The past few days may mark the moment at which the interests of Fox News and its charismatic chairman, Roger Ailes, diverge from those of its parent company, 21st Century Fox, and the Murdoch family that controls it.

The Murdochs have arranged for an outside attorney to investigate the claims that Ailes committed sexual harassment by demanding sexual favors in exchange for furthering the career of former Fox News host Gretchen Carlson. Carlson said her refusal to yield to Ailes' sexual advances in a meeting last September ultimately led him to oust her from the network in retaliation last month.

The allegations of sexual harassment were contained in a lawsuit Carlson filed in a New Jersey court last week. Over the weekend, six other women came forward with closely tracking allegations, though the two women willing to be identified by name cited incidents that would have occurred decades ago.

Through an attorney, Ailes has denied all the charges, including the newest allegations. He says Carlson is retaliating against him for allowing her contract at the network to lapse late last month. His aides gave to NPR and other news outlets a memo that Fox says Ailes wrote and sent just days after that meeting in which Ailes directed Bill Shine, the senior Fox executive in charge of the network's programming, to develop a prime-time special for Carlson, to promote it — and to check how well it did in the ratings.

Associates of Ailes say that memo shows his decision to drop Carlson had nothing to do with sex and everything to do with ratings. Fox also shared handwritten notes of thanks Carlson sent to Ailes for helping her — and asking for chances to do more.

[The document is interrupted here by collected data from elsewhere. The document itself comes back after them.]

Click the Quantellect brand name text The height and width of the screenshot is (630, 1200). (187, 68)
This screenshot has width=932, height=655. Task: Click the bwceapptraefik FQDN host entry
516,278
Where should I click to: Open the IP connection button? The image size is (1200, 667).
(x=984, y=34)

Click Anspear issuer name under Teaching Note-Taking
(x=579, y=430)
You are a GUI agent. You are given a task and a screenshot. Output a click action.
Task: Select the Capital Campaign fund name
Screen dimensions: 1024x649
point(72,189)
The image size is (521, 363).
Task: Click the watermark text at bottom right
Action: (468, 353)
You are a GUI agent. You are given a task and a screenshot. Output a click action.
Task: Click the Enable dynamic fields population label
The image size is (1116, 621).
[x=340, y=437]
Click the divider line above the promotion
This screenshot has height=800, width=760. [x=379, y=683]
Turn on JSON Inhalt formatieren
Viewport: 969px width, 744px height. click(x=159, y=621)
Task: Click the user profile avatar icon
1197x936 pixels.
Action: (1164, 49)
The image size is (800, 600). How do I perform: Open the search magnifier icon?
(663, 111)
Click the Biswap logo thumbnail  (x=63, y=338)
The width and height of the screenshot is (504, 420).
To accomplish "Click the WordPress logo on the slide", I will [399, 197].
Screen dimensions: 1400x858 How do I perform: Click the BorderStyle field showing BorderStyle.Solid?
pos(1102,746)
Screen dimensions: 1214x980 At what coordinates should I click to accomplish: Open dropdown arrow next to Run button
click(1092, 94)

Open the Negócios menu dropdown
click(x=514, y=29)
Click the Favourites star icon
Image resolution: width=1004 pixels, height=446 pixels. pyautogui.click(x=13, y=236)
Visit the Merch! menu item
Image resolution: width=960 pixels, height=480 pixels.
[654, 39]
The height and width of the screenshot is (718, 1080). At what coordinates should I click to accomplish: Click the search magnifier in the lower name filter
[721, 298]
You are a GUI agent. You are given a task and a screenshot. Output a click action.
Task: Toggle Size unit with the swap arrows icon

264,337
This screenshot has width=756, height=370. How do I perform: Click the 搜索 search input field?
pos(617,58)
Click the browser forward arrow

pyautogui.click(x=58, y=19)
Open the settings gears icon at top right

In addition, Ailes' lawyers filed motions in court arguing that the case should be shifted to confidential and binding arbitration in New York City, as her contract with Fox requires for any dispute. Her attorneys note they did not sue Fox, just Ailes, and say she is not required to enter into arbitration.

The man who made Fox News the success it is

Ailes, 76, is the visionary behind the channel's winning formula. It is an Ailesian alchemy of conservative ideology, fast-paced reporting, highly sexed and confrontational presentation of debate, patriotic fervor and grievance.

Rupert Murdoch is the man who founded it, and he is in the slow process of transitioning the control of the parent company over to his sons. Lachlan and James serve as News Corp. co-chairman and CEO of 21st Century Fox, respectively, and they have little affection for Ailes, who treated them with contempt earlier in their careers.

Even if the language of Carlson's contract does legally oblige her to submit to arbitration, the accusations in the lawsuit and the public fallout could provide the leverage for the Murdoch sons to dislodge Ailes at last.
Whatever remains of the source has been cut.